━━━━━ SELECTED EXCERPT

Relations of early Christianity to the prevalent philosophy.

The state of philosophy and the degree of reference it had to any views of theology, about the period of the origin of Christianity, will be apparent were it only from what has been observed above.  It is also well known that in more immediate relation to Christianity itself, that modification of Platonism which was prevalent among the Hellenistic Jews, became the parent of the mystical system of Gnosticism: and in the writings of Philo it made the nearest approach to some of those ideas afterwards developed under other forms in the Christian Church. 

Influence of Neo-Platonism.

But while some of the ideas, or at any rate the language of that Platonism became incorporated with the doctrines of the Gospel, its form of Gnostic extravagance was strenuously opposed and condemned by the Apostle Paul, who expressly announced the spiritual doctrines he taught as essentially independent of all human reason or philosophy [As, e.g. 1 Cor. i. 21; Col. ii. 18, etc.].

In the second century we find a kind of eclecticism (mainly derived from Platonism) mixed up with the Christian doctrine by some of its leading teachers, especially in the Alexandrian school; among whom Clement of that place was one of the most eminent. While somewhat later another modification of a similar philosophy, proposed by Ammonius, was embraced by the learned Origen, and obtained a great influence over the theology of the Church. 

A more rigid party, however, strenuously opposed these innovations, and contended for the original purity of the faith. These disputes are represented by some ecclesiastical historians as the first indication of an antagonism between the principles of reason and of faith [See Mosheim, "Ecc. Hist." i. 175.].

━━━━━━━━━━
━━━━━ DATA ENTRIES

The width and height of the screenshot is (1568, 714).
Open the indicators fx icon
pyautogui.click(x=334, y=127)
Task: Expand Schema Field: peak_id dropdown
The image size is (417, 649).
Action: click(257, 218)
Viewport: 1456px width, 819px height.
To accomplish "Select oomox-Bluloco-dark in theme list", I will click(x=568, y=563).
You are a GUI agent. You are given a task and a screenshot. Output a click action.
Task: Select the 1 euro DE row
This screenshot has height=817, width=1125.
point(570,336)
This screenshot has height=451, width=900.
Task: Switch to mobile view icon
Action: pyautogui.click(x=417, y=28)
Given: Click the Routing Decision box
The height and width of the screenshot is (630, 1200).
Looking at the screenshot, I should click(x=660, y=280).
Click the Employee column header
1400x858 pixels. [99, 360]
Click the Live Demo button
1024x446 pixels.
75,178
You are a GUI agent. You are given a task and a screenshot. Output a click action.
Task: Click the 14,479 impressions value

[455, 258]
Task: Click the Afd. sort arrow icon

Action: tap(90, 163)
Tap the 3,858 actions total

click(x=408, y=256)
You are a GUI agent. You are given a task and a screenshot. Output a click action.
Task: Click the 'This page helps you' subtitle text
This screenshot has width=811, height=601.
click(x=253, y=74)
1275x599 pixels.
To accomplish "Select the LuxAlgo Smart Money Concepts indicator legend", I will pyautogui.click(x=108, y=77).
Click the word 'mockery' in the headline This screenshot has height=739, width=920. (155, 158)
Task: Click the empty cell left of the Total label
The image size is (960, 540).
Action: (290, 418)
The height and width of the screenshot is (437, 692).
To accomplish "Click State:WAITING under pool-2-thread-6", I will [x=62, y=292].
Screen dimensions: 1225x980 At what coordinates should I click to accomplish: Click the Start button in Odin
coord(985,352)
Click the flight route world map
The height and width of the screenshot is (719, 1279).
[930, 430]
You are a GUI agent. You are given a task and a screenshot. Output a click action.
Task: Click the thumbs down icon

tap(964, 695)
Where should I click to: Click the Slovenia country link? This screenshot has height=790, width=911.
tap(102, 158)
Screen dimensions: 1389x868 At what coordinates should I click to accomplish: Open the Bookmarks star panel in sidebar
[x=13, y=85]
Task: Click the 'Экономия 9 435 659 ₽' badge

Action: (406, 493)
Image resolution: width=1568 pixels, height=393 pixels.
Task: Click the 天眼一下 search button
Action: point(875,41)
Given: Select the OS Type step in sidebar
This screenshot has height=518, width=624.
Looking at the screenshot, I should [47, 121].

━━━━━━━━━━

■ WRITTEN TASKS
A. Could you lay out the records as a Markdown table, covering everything from the start of the records down to the line containing "coord(985,352)", with a "Row" column for the row number and a "Line" column for the line itself, and blank lines left out?
B. Can you continue the account of early Christianity and philosophy from the point where it stops?

■ RESULTS OF THE TASKS
A.
| Row | Line |
|---|---|
| 1 | The width and height of the screenshot is (1568, 714). |
| 2 | Open the indicators fx icon |
| 3 | pyautogui.click(x=334, y=127) |
| 4 | Task: Expand Schema Field: peak_id dropdown |
| 5 | The image size is (417, 649). |
| 6 | Action: click(257, 218) |
| 7 | Viewport: 1456px width, 819px height. |
| 8 | To accomplish "Select oomox-Bluloco-dark in theme list", I will click(x=568, y=563). |
| 9 | You are a GUI agent. You are given a task and a screenshot. Output a click action. |
| 10 | Task: Select the 1 euro DE row |
| 11 | This screenshot has height=817, width=1125. |
| 12 | point(570,336) |
| 13 | This screenshot has height=451, width=900. |
| 14 | Task: Switch to mobile view icon |
| 15 | Action: pyautogui.click(x=417, y=28) |
| 16 | Given: Click the Routing Decision box |
| 17 | The height and width of the screenshot is (630, 1200). |
| 18 | Looking at the screenshot, I should click(x=660, y=280). |
| 19 | Click the Employee column header |
| 20 | 1400x858 pixels. [99, 360] |
| 21 | Click the Live Demo button |
| 22 | 1024x446 pixels. |
| 23 | 75,178 |
| 24 | You are a GUI agent. You are given a task and a screenshot. Output a click action. |
| 25 | Task: Click the 14,479 impressions value |
| 26 | [455, 258] |
| 27 | Task: Click the Afd. sort arrow icon |
| 28 | Action: tap(90, 163) |
| 29 | Tap the 3,858 actions total |
| 30 | click(x=408, y=256) |
| 31 | You are a GUI agent. You are given a task and a screenshot. Output a click action. |
| 32 | Task: Click the 'This page helps you' subtitle text |
| 33 | This screenshot has width=811, height=601. |
| 34 | click(x=253, y=74) |
| 35 | 1275x599 pixels. |
| 36 | To accomplish "Select the LuxAlgo Smart Money Concepts indicator legend", I will pyautogui.click(x=108, y=77). |
| 37 | Click the word 'mockery' in the headline This screenshot has height=739, width=920. (155, 158) |
| 38 | Task: Click the empty cell left of the Total label |
| 39 | The image size is (960, 540). |
| 40 | Action: (290, 418) |
| 41 | The height and width of the screenshot is (437, 692). |
| 42 | To accomplish "Click State:WAITING under pool-2-thread-6", I will [x=62, y=292]. |
| 43 | Screen dimensions: 1225x980 At what coordinates should I click to accomplish: Click the Start button in Odin |
| 44 | coord(985,352) |

B.
The conversion of many of the professed "philosophers" to the Christian faith, about the second century, of whom Justin Martyr was the most illustrious instance, was much boasted of by many of the ecclesiastical writers, but others viewed it rather with different feelings, as productive of a tendency to corrupt the simplicity of the Gospel doctrines with the admixture of philosophical speculations alien (at best) from their real character. 

Of this tenor is the complaint of an author quoted by Eusebius against these philosophical converts: 

They venture to alter the sacred Scriptures, to desert the old rule of faith, and to mould their opinions according to the sophistical precepts of logic. The knowledge of the Church is deserted for that of geometry, and they lose sight of heaven while they are employed in measuring the earth. Euclid is perpetually in their hands; Aristotle and Theophrastus are their admiration; and they express great veneration for the works of Galen. They fall into error from the use of the arts and sciences of unbelievers, and corrupt the simplicity of the Gospel by the subtleties of human reason [Eusebius, 11 Ecc. Hist." lib. v. c. 28. This is the version given by Mosheim (ubi supra) ; but a reference to the original will show that this is a very free translation, though to the same purport It is also given by Mosheim, as from Eusebius himself].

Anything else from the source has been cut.